> _Check your understanding_:
a) The NHS reforms excerpt lists the ways David Cameron is trying to speak about the NHS in language voters understand. Name each one.
b) Reproduce the passage of the NHS reforms excerpt starting at "None of which" and ending at "technical, managerial solutions.".

BEGIN Page excerpt

7 Jun 2011

NHS reforms: can the Coalition achieve what it wants?

Just back from University College Hospital in Bloomsbury where David Cameron is trying to speak about the NHS in a language the voters understand. So he’s touching on his personal experience of using the NHS, talking about pledges on NHS values, making promises on waiting times.

None of which is what the NHS “pause” is about … but David Cameron’s time since Ibiza has been focused on getting the message right on the NHS as well as trying to work out the nitty gritty of the technical, managerial solutions.

On Monitor – that’s the regulator that the Health Secretary said would act like Ofgem promoting competition to force down prices in the NHS – David Cameron says it’ll have the additional (some of the right will say “incompatible”) duty to support “integration” of NHS services.

He’s also promised there will be no private sector cherry-picking of NHS services.

END Page excerpt
BEGIN Stored data

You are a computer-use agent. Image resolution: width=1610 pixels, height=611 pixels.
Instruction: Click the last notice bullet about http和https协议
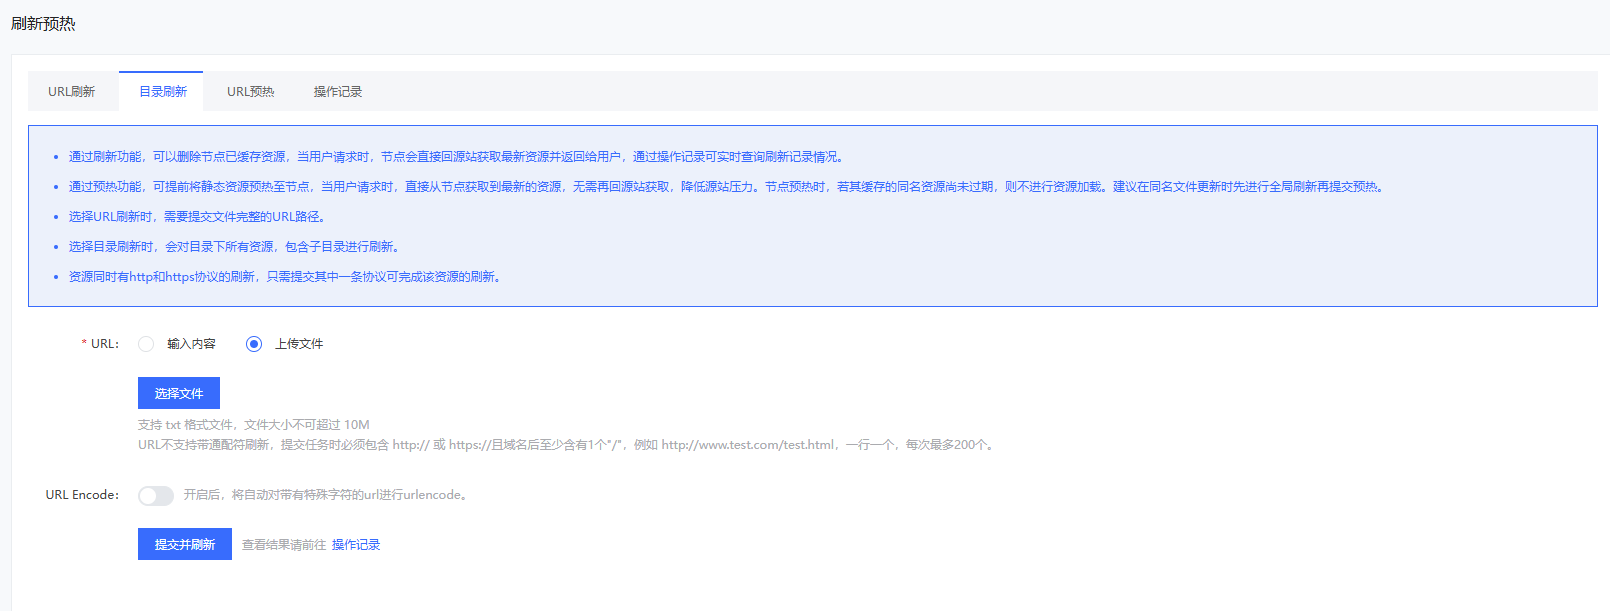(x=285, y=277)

END Stored data

> _Answers for the tasks_:
a)
- Touching on his personal experience of using the NHS
- Talking about pledges on NHS values
- Making promises on waiting times

b)
None of which is what the NHS “pause” is about … but David Cameron’s time since Ibiza has been focused on getting the message right on the NHS as well as trying to work out the nitty gritty of the technical, managerial solutions.